Figure 2 shows the average performance for each benchmark for unmodified KVM versus CCA KVM, with error bars indicating worst and best performance. Performance was normalized to average native execution on the N1SDP hardware; lower is better. Unlike microbenchmark performance, the application benchmark performance shows that CCA KVM and KVM have much more modest performance differences on more realistic workloads.

Figure 2. Application benchmark performance.

CCA KVM has less than 8% overhead versus unmodified KVM for most workloads, but in the worst case, overhead was 18% for MongoDB, an I/O intensive workload. The I/O intensive workloads have higher overhead for a couple reasons. The main reason is because the VM exits more frequently, so the cost of exits has a more significant impact on performance. An exit to the hypervisor is more expensive on CCA KVM, taking an extra 1.5 μs. If there are many exits as will be case for I/O intensive workloads, this additional cost can become significant. For example, Memcached incurs roughly a million VM exits to the hypervisor. This results in roughly 1.5 s of additional overhead, or .75 s of overhead per core if the exits are split evenly across cores for a VM with 2 VCPUs. Memcached takes 9 s to run on vanilla KVM, so this is 8% overhead due to the extra latency for exits on CCA KVM, which roughly matches the actual overhead measured for Memcached on CCA KVM versus vanilla KVM.

A secondary reason is because CCA KVM needs to use a bounce buffer while vanilla KVM does not. CCA KVM needs a bounce buffer to support virtio because Realm memory is protected from the hypervisor. KVM uses the default virtio mechanism to directly access VM memory, so it does not require bounce buffers and does not need to perform the additional data copying. Since KVM can also be configured to use a bounce buffer, we also measured KVM with this configuration to isolate the impact of using a bounce buffer on performance. The overhead with versus without a bounce buffer was negligible in most cases, but in the worst case as high as 3-4% for the more disk I/O intensive workloads, MongoDB and MySQL.

We expect the overheads for I/O intensive workloads on real RME hardware to be less than what we measured on the N1SDP hardware. Exits are expected to occur less frequently on real RME hardware when support for direct virtual interrupt injection is added. Exits that go to userspace are expected to cost less on real RME hardware as the expensive GIC writes required for N1SDP hardware will be eliminated, though this was not a dominant factor in our results with the use of VHOST networking. This cost can be further mitigated by using device passthrough instead of paravirtual I/O, which will largely avoid these exits and their associated performance overhead. Support for Realm device passthrough will be added a future version of Arm CCA. Overall, our measurements indicate that Arm CCA’s security guarantees can be delivered with acceptable performance overheads for real application workloads.

Related Work

Hardware-enforced trusted execution environments have become an important feature of major computer architectures. Arm TrustZone [5] can be used to statically partition and isolate a memory region in Secure world, but most implementations only support a small number of such memory regions, limiting its scalability. Intel Software Guard Extensions (SGX) [22] can be used by application developers to protect userspace memory from other programs, including a potentially malicious OS or hypervisor. SGX is not suitable for securing VMs.

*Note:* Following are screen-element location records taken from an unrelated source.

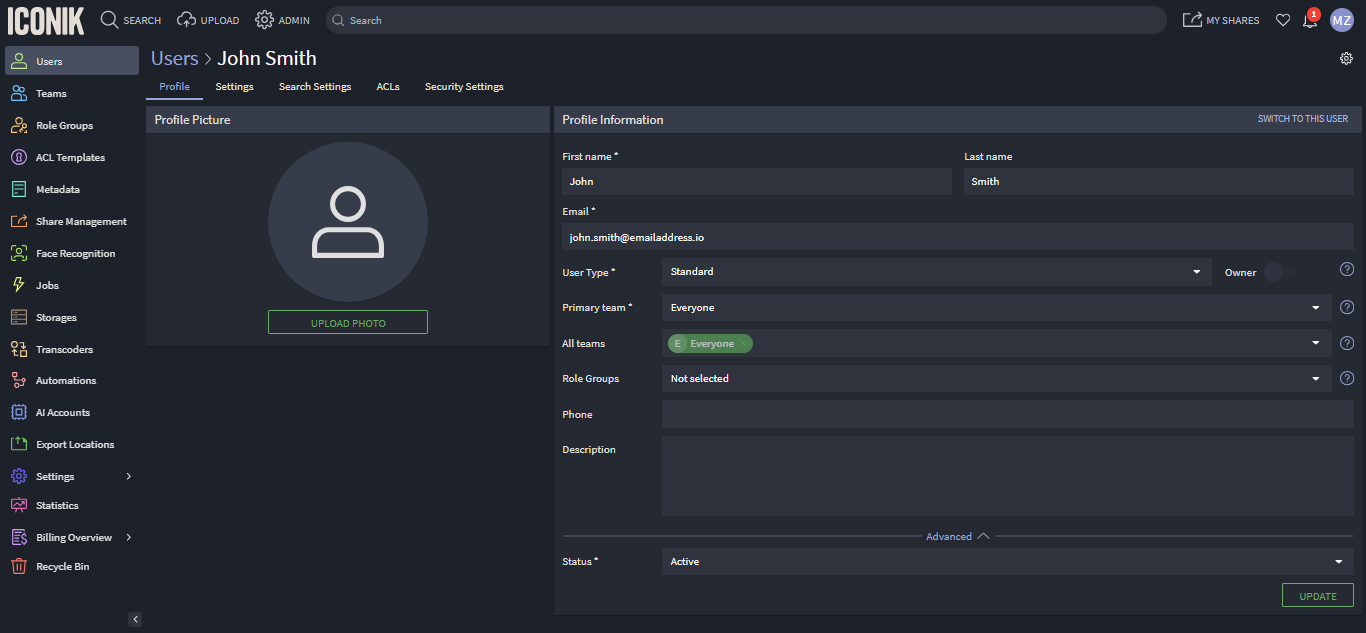Open the notifications bell icon
The width and height of the screenshot is (1366, 633).
point(1310,21)
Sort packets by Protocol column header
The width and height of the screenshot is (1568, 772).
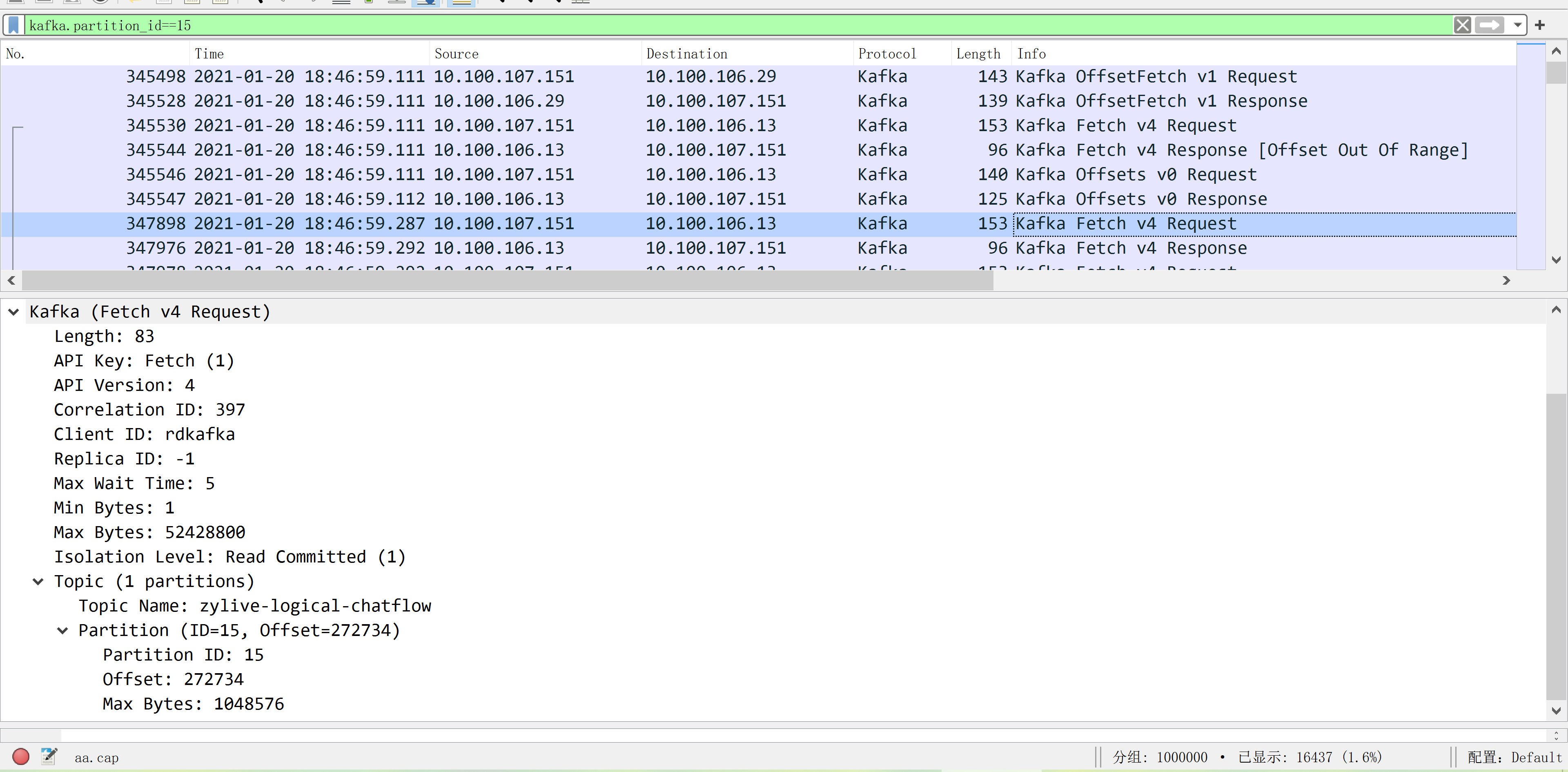886,54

AMD Secure Encrypted Virtualization (SEV) [3] and Intel Trust Domain Extensions (TDX) [23] provide protection at the level of VMs with similar threat models to Arm CCA. The initial version of SEV ensured confidentiality by encrypting VM memory at runtime, but did not ensure memory data integrity, which has been utilized as an attack vector such that a compromised hypervisor can tamper with or steal private VM data [21,25,30,31,39]. Secure Nested Paging (SNP) [2] now provides the previously missing integrity protection capability. SEV-SNP allows an untrusted hypervisor to directly manage NPTs, but checks accesses against a reverse map table, an additional data structure managed by a security co-processor. In contrast, Intel TDX runs a TDX module in a privileged SEAM (Secure-Arbitration Mode) root CPU mode. The firmware manages NPTs used by protected VMs in response to requests issued by the untrusted hypervisor. Unlike Arm CCA, the security of SGX, SEV, SEV-SNP and TDX relies on complex implementations in unverified microcode and firmware [10,12]. They are difficult to update, either to patch security flaws or introduce new features.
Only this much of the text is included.